Recent developments in purification techniques and industrial applications for whey valorization: A review
Published in Chemical Engineering Communications, 2020
Navpreet Kaur, Poorva Sharma, Seema Jaimni, Bababode Adesegun Kehinde, Shubhneet Kaur
Due to the high quantity of their net lipid content, whey proteins are efficient tools for the control of excess overrun in ice cream production and antifoaming agents in other confectionery products (Daw and Hartel, 2015). Furthermore, their water-holding capacity comparable to that of eggs qualify them as useful bakery ingredients (Ratnayake et al., 2012) and being a dairy product itself, whey is also an ingredient and/or raw material for other dairy products such as cheese, yoghurt, and infant foods. Levin et al. (2016) conducted an extensive study on the effects of delactosed permeate and whey protein phospholipid concentrate in the production of cake and ice cream. For the cake manufacture, a composite of the delactosed permeate and whey concentrate was used in place of egg as protein source. Their study showed that there was no difference in the texture, color, or yield. The whey concentrate was used as a natural substitute for the synthetic emulsifiers for ice cream production and was observed to improve the leak-through rate and reduced the quantity of incompletely coalesced fat. Their studies generally showed that whey was an equally functional and cheaper ingredient substitute for the manufacture of confectioneries. Camargo et al. (2018), in a research study, produced a banana cake supplemented with whey proteins and examined its sensory, technological, and nutritional characteristics.
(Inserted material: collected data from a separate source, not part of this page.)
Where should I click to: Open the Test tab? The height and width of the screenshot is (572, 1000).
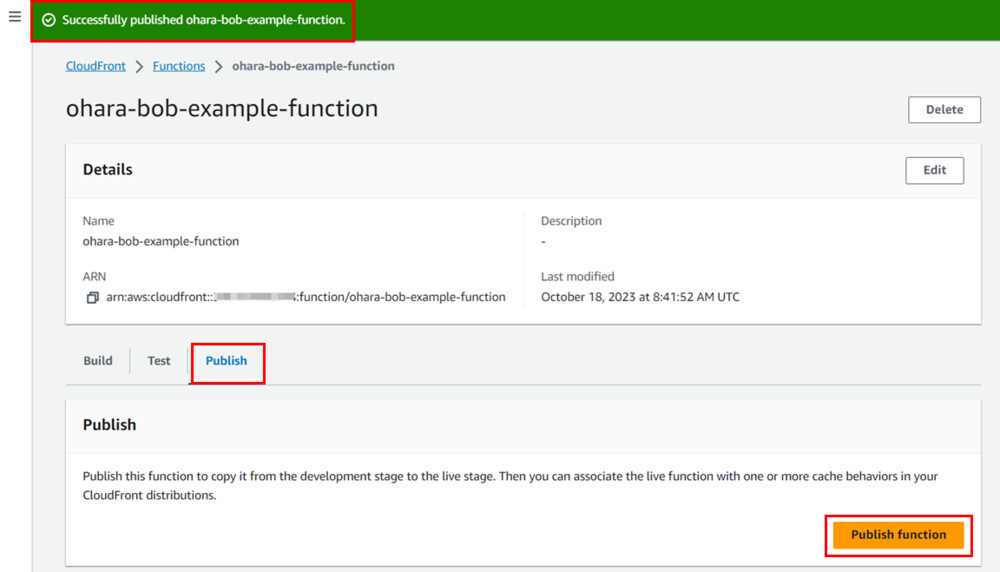(x=159, y=361)
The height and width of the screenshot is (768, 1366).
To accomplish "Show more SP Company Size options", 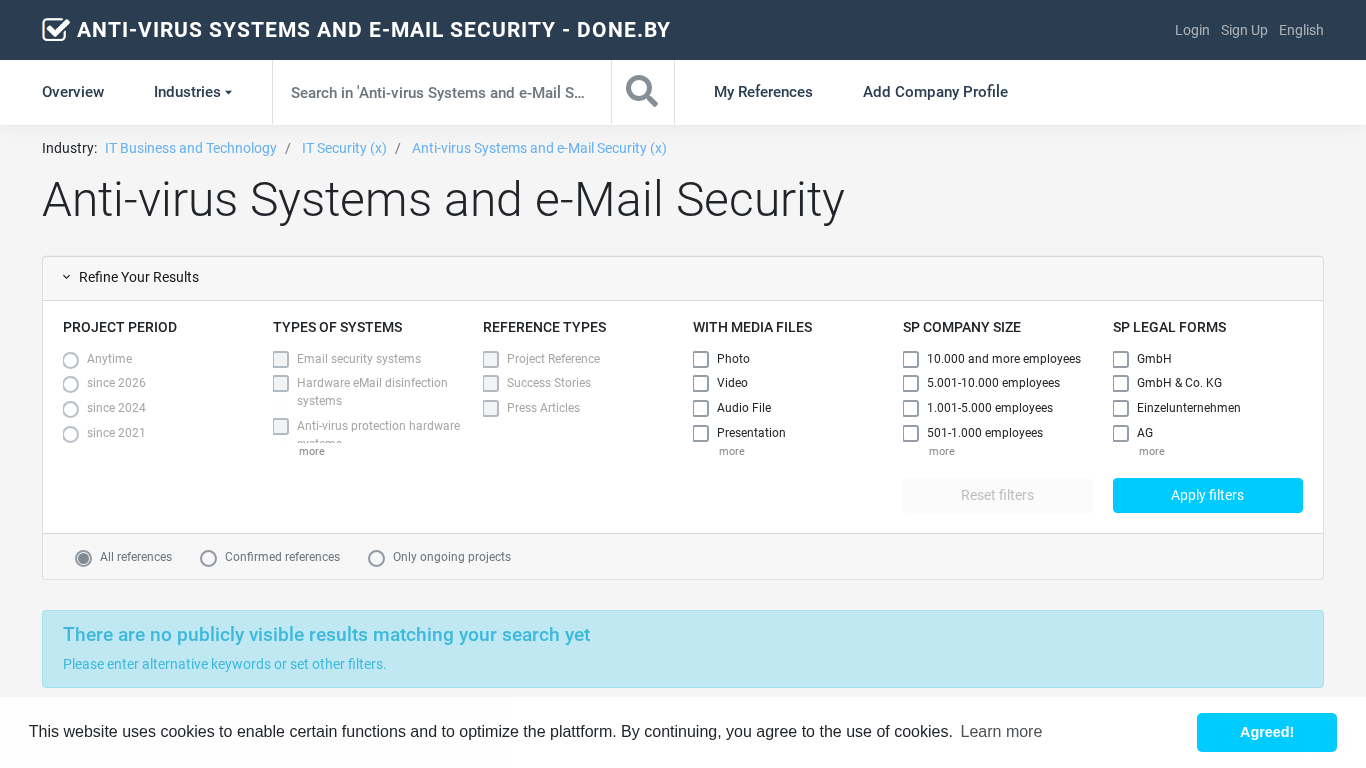I will pos(941,452).
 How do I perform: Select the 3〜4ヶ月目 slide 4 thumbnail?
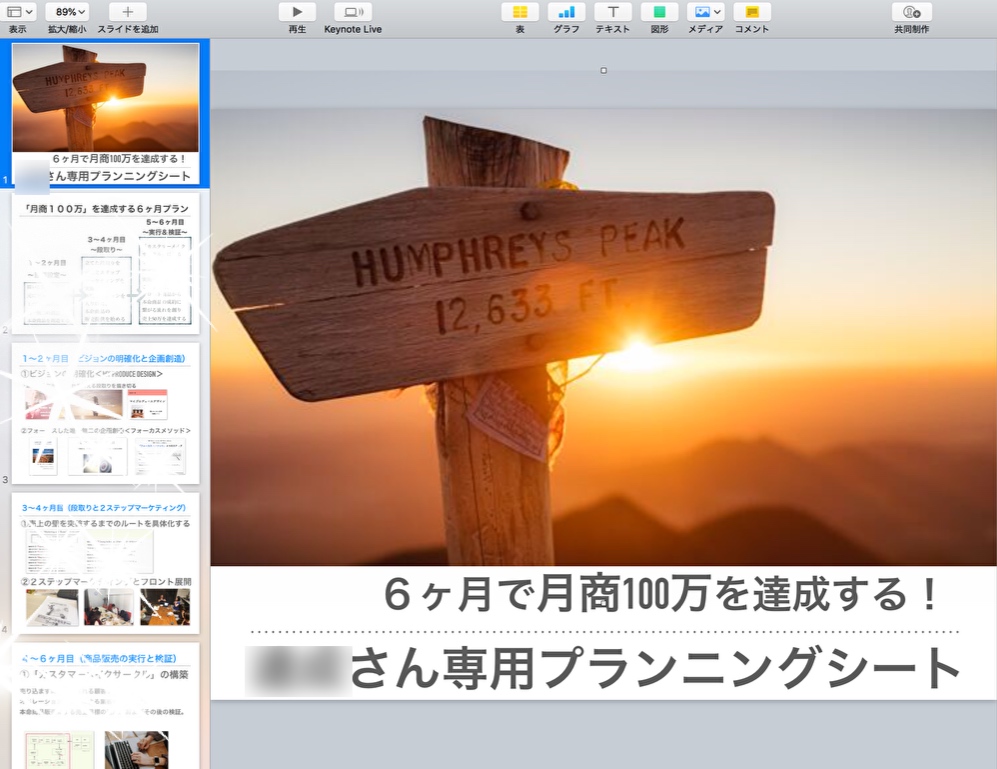point(105,563)
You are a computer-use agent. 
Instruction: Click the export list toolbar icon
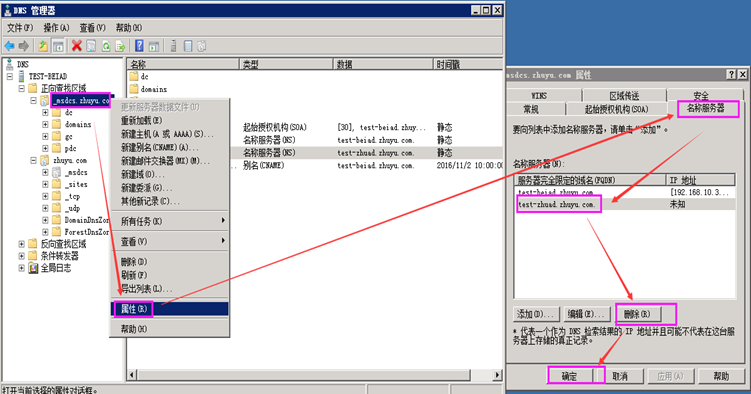[120, 46]
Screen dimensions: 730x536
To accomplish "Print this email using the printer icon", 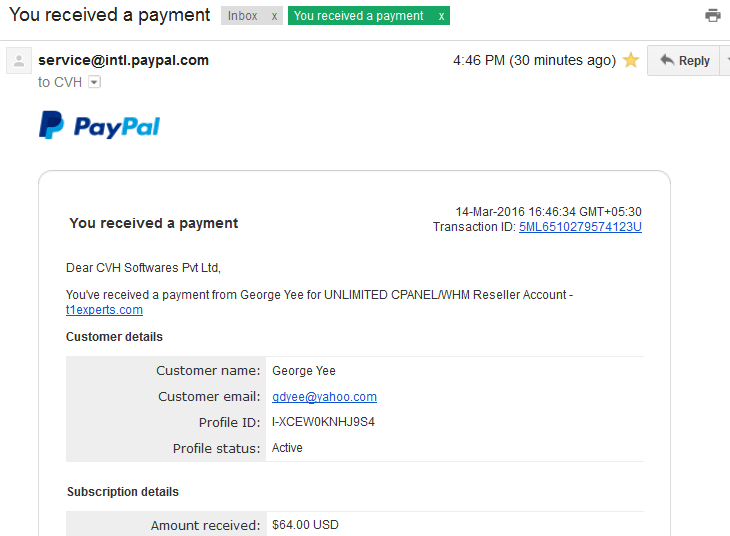I will 712,15.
Their analysis showed an expected increase in amino acid content and post-baked volume and height which was responsible for most of its physicochemical properties. The volume and height increase were attributed to the incorporation of air to the whey protein network. Gyawali and Ibrahim (2018) revealed that the addition of a mixture of whey protein concentrate and pectin to the ingredient mix in the manufacturing of Greek yogurt increased by a considerable factor the water holding capacity and decreased the acid–whey production. Furthermore, the mixture showed no negative effects on the viability of the fermenting microbes Streptococcus thermophilus and Lactobacillus bulgaricus and decreased the chance on syneresis in comparison with the control preparation which lacked the mixture. Królczyk et al. (2016) reported that addition of 0.7–2.0% or 0.5–0.8% of WPC34 and WPC80, respectively in yoghurt improves gel strength, viscosity and reduces the risk of syneresis.